━━━ TEXT SEGMENT

Re: [PERFORM] LIMIT causes SEQSCAN in subselect

2004-12-23 Thread Pierre-Frdric Caillaud

The fact that the estimator knows that the LIMIT is pointless because  
there
are less rows in the subselect than the LIMIT will return is not  
something we
want to count on; sometimes the estimator has innaccurate information.   
The
UNIQUE index makes this more certain, except that I'm not sure that the
planner distinguishes between actual UNIQUE indexes and columns which are
estimated unique (per the pg_stats).   And I think you can see in your  
case
that there's quite a difference between a column we're CERTAIN is unique,
versus a column we THINK is unique.
	I think a UNIQUE constraint can permit several 'different' NULL values...  
better say UNIQUE NOT NULL ?
	

---(end of broadcast)---
TIP 6: Have you searched our list archives?
  http://archives.postgresql.org


Re: [PERFORM] LIMIT causes SEQSCAN in subselect

2004-12-11 Thread Tom Lane
Josh Berkus [EMAIL PROTECTED] writes:
 The fact that the estimator knows that the LIMIT is pointless because there 
 are less rows in the subselect than the LIMIT will return is not something we
 want to count on; sometimes the estimator has innaccurate information.

However, when the estimator is basing that estimate on the existence of
a unique index for the column, the estimate could be trusted.  There are
a couple of reasons that we don't perform that optimization at present,
though:

1. If the finished query plan doesn't actually *use* the index in
question, then dropping the index would not directly invalidate the
query plan, but nonetheless the query would be broken.  You could
subsequently get silently-wrong answers.

2. For the particular point at hand, there's an implementation problem,
which is that decisions about whether to flatten subqueries are taken
before we do any rowcount estimation.  So even if we discarded the LIMIT
clause once we realized it was redundant, it'd be too late to get the
optimal overall plan.

Point #1 is something I would like to fix whenever we get around to
implementing proper invalidation of cached plans.  There would need to
be a way to list indirect as well as direct dependencies of a plan.

━━━━━━

● **TASK LIST**
1/ Answer these questions about the mailing-list thread on LIMIT in subselects:
(a) In the 2004-12-23 post, which constraint is suggested in place of plain UNIQUE?
(b) In the 2004-12-11 post, at what stage are decisions about whether to flatten subqueries taken?
(c) What does the 2004-12-11 post say there would need to be a way to list?
2/ How would the mailing-list thread on LIMIT in subselects go on from its last sentence? Write the next part.

━━━ MATERIAL

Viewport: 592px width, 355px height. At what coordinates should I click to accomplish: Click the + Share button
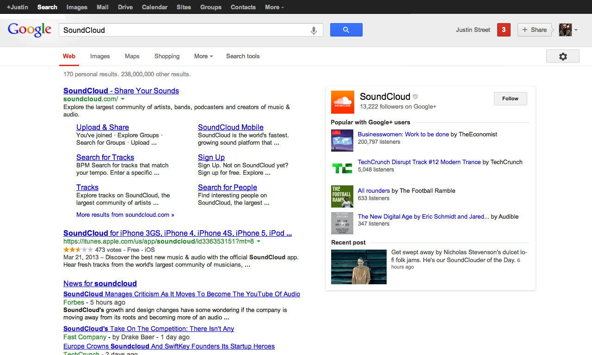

━━━━━━

● **TASK-BY-TASK OUTPUTS**
1/
(a) UNIQUE NOT NULL.
(b) Before any rowcount estimation is done.
(c) The indirect as well as direct dependencies of a plan.

2/
regards, tom lane

---(end of broadcast)---
TIP 7: don't forget to increase your free space map settings


Re: [PERFORM] LIMIT causes SEQSCAN in subselect

2004-12-11 Thread Mike Rylander
On Fri, 10 Dec 2004 21:40:18 -0800, Josh Berkus [EMAIL PROTECTED] wrote:
 Mike,
 The fact that the estimator knows that the LIMIT is pointless because there
 are less rows in the subselect than the LIMIT will return is not something we
 want to count on; sometimes the estimator has innaccurate information.  The
 UNIQUE index makes this more certain, except that I'm not sure that the
 planner distinguishes between actual UNIQUE indexes and columns which are
 estimated unique (per the pg_stats).   And I think you can see in your case
 that there's quite a difference between a column we're CERTAIN is unique,
 versus a column we THINK is unique.

Absolutely.  At first I was going to ask if perhaps using the stats to
discard the LIMIT would be possible, but since the stats are only
guidelines I dropped that.  The stats are just so tempting!

 
  I realize this is a rather specialized case and not really great form.
 
 Exactly.   You've grasped the main issue: that this has not been optimized
 because it's bizarre and not very sensible query writing.   Someday we'll get
 around to optimizing the really wierd queries, but there's still a lot of
 work to be done on the common ones (like count(*) ...).

Absolutely.  And if I can help out with the common cases to gain some
Karmic currency I will. ;)  After thinking about it some more, I don't
think those queries we really all that wacky though.  The problem with
the example is that the generated query is very simple, and real-world
queries that would be used in the subselect  would be much more
complex, and row estimation would be untrustworthy without a UNIQUE
index.

 
 Keep in mind that the only reason we support LIMIT inside subqueries in the
 first place is a workaround to slow aggregates, and a way to do RANK.  It's
 certainly not SQL-standard.
 

No it's not, but then nobody ever accused the authors of the SQL spec
of being omniscient...  I' cant think of another way to get, say, a
'top 10' list from a subselect, or use a paging iterator (LIMIT ..
OFFSET ..) as the seed for an outer query.  Well, other than an SRF of
course.

  Just a matter of
  defining result sets independently, and creating a simple wrapper to
  join them.
 
 Well, if you think so, you know where to submit patches ...
 

Well, I do, but I was talking about it being 'easy' in the middleware.
 Just let PG handle optimizing the subselects.

For example, you have a pile of predefined SELECTS that don't know
they are related and are used for simple lookups.  You tell the SQL
generator thingy that it should use two of those, queries A and B,
that they are related on x, and that you want to see the 'id' from A
and the 'value' from B.  Instead of having to preplan every possible
combination of JOINS the SQL generator will toss the preplanned ones
into subselects and join them in the outer query instead of having to
rip them apart and calculate the join syntax.  And yes, I know that
view will take care of most of that for me... :)

Thanks for all your comments.  Pretty much what I expected, but I
thought I'd raise a use case.  I'll just have to give the query
builder more smarts.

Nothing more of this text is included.